## Passage cité:
Ma mère aussi d’ailleurs, car en obtenir la location fut une aubaine : c’était encore l’après guerre et trouver une location, en dépit du fait qu’on avait des enfants, « qui dégradent toujours, Madame », et malgré le fait que «bien sûr, bien sûr...» on était fonctionnaire!!! , relevait du parcours d’obstacles, de la négociation obstinée ; bref, nous pûmes louer « Cité Alice » à des propriétaires charmants, qui ne mirent comme condition que de garder la jouissance de leur potager.


Celui-ci était un vaste terrain très sablonneux tout en longueur, partagé par une longue allée rectiligne qui conduisait à un portail vert, toujours fermé d’ailleurs ..
A condition de ne pas nuire aux platebandes, l’accès en était autorisé…
La grande allée était donc notre terrain de jeu favori.

## Extrait de données:
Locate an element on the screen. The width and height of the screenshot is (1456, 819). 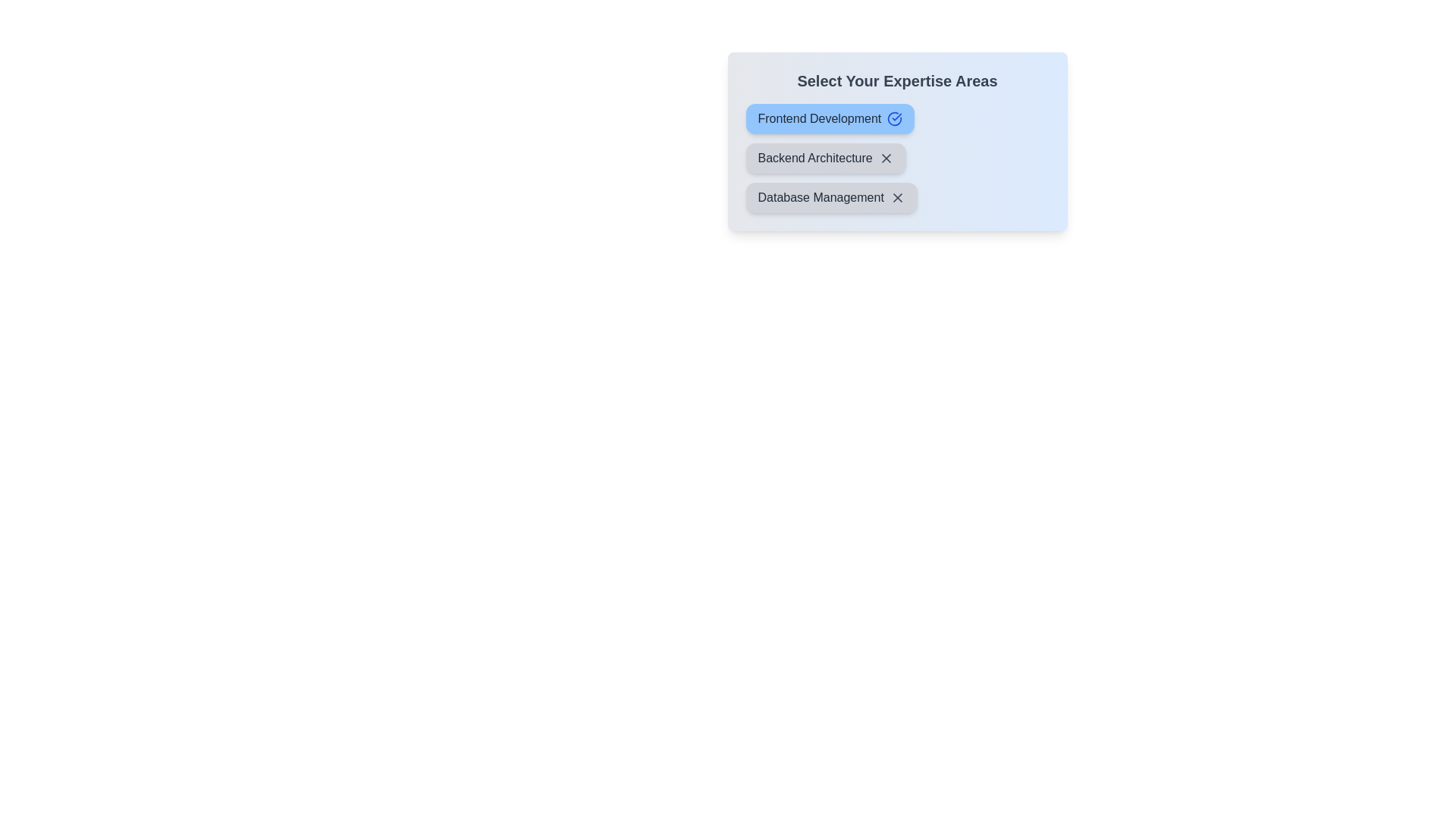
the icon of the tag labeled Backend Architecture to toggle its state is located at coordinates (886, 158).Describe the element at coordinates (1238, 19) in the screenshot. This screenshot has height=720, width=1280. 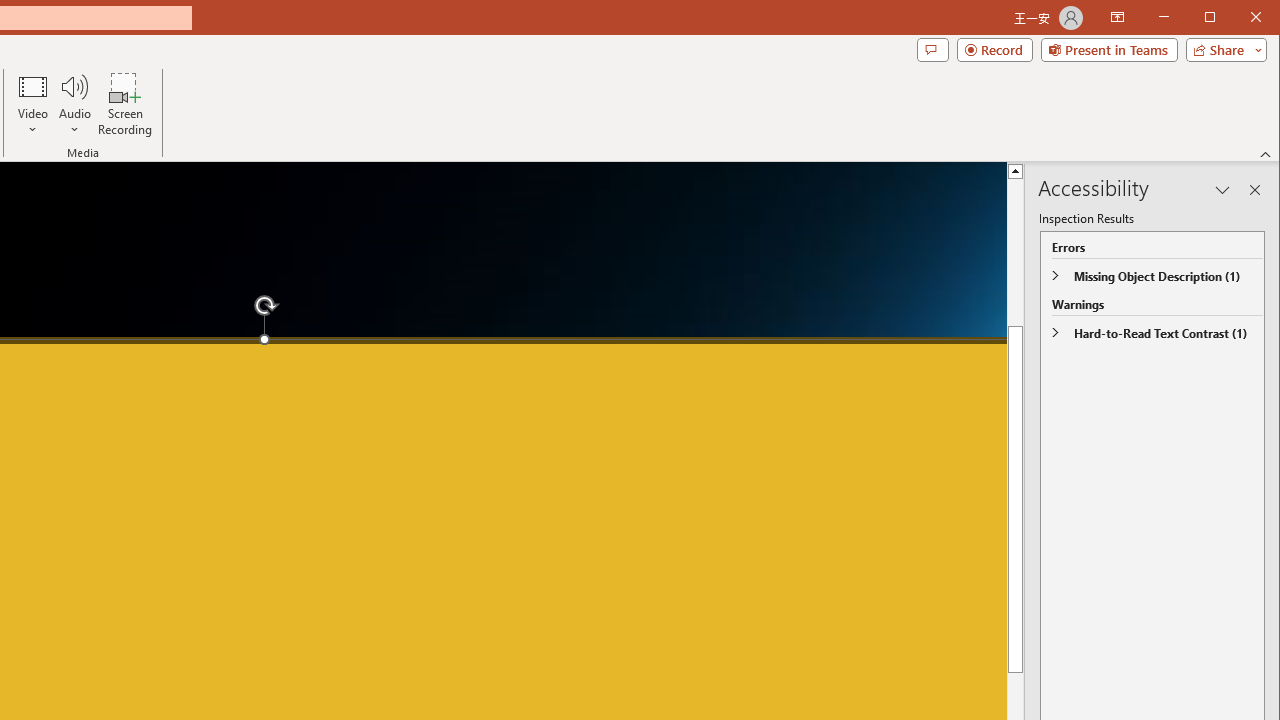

## Consignes:
1. Dans le souvenir de la Cité Alice, quelle condition les propriétaires ont-ils posée pour la location ?
2. Poursuivez le souvenir de la Cité Alice après sa dernière phrase.

## Réponses finales:
1. Ils ont seulement demandé à garder la jouissance de leur potager.

2.
La petite troupe d’enfants de la « cité » et du quartier était répartie sur deux tranches d’âge : les grands, nés avant la guerre, et les petits dont j’étais, fruits de la fin de la guerre…
En ces temps de peu de jouets, dès qu’il faisait beau, les jeux de la rue, trappe-trappe, ballon prisonnier, vélos, occupaient toutes nos fins d’après midi, et se jouaient tantôt entre petits, tantôt grands et petits réunis…
L’un des plus excitants, et des plus irritants, était : « Le premier au fond du jardin !!! » . Mal défini, vous comprendrez pourquoi, il consistait à démarrer au signal à l’entrée de la grande allée pour courir de toutes ses forces jusqu’au portail vert, sur lequel on venait littéralement s’écraser en riant ou râlant !!!
Naturellement lieu de la toute puissance des grands, il consacrait inéluctablement leur victoire, le seul enjeu étant d' être le premier des grands ou le moins dernier des petits !!!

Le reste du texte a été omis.